I find pleasure in the longing, pity for those

who can love only what will last.  It is evidence

of God’s capacious mind that he has provided

an infinity of birds, stellar jay, shovel head, golden

eye, and wren, that he made the calls to hang

on air myriad of bells and chatter, and when the owl

closes its wings over the light of the day.  He gave us

a thousand ways to dream so that pleasures

in our hearts would not be confined to stones

of our waking, the sun swinging its chain

across the circumference of the one sky.  Perhaps you

would stitch my hands to the guts of the harp,

confine me in the drum barrel, but first let me hear

the violinist alchemize strings into twin elements, tandem,

gold voices, illicit, raising the brute arch of the cathedral.  I want

your tongue to come alive in waters of the fountain,

your mouth to return to its speech, to open the blackberry,

the fans of salmon,  the wine, the viscosity of a woman’s mouth,

so you can  light your hell with a worthy light from true pleasure

that led the damned toward the blessed stuff of life.


Cassette Tape


Caught in the capstan caught in the spindle, the

brown tape, bronze tape, magnetic, the filings

of song, the voice of the one I love, who makes

me stand, who makes me move inside like reflected

light, like water, like sadness carried in a jar,

the tape, caught, pulled out of its casing, keeps coming,

keeps spilling out of its windows.  It is not sound;

it is not lyric, the wrecking ball where she meets

her heartbreak, the port where he leaves someone

who wants him more than he wants anything at all.

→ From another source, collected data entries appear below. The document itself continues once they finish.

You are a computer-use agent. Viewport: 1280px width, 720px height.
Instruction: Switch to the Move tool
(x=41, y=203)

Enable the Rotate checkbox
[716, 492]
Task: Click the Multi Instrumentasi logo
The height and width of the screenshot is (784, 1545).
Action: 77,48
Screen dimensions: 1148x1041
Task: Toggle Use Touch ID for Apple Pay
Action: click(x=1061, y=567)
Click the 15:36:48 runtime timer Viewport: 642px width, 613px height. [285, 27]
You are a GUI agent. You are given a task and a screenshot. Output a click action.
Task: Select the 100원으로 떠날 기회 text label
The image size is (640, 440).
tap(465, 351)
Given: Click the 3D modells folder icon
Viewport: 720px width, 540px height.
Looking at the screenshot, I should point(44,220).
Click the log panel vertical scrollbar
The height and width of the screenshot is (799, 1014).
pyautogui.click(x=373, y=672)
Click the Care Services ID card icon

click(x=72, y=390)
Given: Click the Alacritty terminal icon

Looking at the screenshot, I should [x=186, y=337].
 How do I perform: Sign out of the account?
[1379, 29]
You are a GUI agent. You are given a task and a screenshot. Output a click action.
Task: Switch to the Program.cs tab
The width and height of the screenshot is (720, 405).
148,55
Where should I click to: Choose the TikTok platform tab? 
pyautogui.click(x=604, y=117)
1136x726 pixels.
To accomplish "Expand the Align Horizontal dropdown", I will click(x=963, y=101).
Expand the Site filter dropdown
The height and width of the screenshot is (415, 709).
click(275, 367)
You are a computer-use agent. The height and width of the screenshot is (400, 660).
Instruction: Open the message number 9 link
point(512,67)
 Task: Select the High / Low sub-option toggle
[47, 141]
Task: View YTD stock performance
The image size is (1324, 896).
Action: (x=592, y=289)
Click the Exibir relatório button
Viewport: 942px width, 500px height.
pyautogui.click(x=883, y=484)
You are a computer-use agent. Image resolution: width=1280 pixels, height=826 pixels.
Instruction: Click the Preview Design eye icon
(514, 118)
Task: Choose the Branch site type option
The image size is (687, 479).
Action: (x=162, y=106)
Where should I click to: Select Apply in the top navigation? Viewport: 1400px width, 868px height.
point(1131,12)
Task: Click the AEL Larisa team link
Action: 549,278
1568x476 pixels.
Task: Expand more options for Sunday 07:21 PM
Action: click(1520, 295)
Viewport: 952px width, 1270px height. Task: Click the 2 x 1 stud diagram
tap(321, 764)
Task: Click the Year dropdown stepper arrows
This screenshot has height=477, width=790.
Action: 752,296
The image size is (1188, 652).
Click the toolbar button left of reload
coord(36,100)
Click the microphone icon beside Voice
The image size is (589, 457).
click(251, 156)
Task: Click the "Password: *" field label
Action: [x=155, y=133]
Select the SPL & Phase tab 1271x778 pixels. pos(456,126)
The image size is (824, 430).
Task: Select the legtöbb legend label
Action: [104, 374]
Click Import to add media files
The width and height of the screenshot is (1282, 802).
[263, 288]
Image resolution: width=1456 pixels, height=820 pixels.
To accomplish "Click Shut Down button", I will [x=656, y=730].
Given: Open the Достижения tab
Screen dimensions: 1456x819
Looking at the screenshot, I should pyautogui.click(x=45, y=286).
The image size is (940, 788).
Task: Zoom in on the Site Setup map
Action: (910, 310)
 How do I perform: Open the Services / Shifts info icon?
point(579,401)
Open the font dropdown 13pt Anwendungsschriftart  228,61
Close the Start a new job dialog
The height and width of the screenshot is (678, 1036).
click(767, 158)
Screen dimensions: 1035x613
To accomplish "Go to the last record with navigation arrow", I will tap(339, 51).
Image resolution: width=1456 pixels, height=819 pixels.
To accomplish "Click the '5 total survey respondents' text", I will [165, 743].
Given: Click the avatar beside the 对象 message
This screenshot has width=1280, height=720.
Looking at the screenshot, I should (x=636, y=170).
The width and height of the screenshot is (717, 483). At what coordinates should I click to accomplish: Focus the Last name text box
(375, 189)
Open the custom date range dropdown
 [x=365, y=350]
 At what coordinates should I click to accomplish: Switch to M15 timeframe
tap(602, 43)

The tape pours out in endless exhale as the mouth

and the lungs could not contain the entire world

but just half, the arteries and veins of a two-thousand-

year-old man, woman, spilled out, those wrinkled

half inches of voice, of guitar, smudged, erased,

what could be played, what could be revived

but the hiss of fracture, the sound of the catching

in the machine that only wishes to play that song,

that thing you love to hear, that only wishes its own

indifference to the catching, to the quitting, the physical

disinterest of everything mineral to what we care for,

to song, to sadness, to this tape spilling onto the carpet,

to the lost voices on the tape that we love to hear late at night,

and it is always late at night when we need what was finally lost.


 Copyright, Joel Long, 2014


Joel Long’s book Lessons in Disappearance was published in 2012.  Knowing Time by Light was published by Blaine Creek Press in 2010.  His book won the White Pine Press Poetry Prize and was published in Winged Insects won the White Pine Press Poetry Prize and was published in1999.  His chapbooks, Chopin’s Preludes and Saffron Beneath Every Frost were published from Elik Press.  His poems have appeared in Painted Bride Quarterly, Ocean State Review, Quarterly West, Gulf Coast, Rhino, Bitter Oleander, Crab Orchard Review, Bellingham Review, Sou’wester, Prairie Schooner, Willow Springs, Poems and Plays, and Seattle Review and anthologized in American Poetry: the Next Generation, Essential Love, Fresh Water, and I Go to the Ruined Place. He received the Mayor’s Artist Award for Literary Arts at the Utah Arts Festival and the Writers Advocate Award from Writers at Work. He teaches at Rowland Hall-St. Mark’s Upper School in Salt Lake City.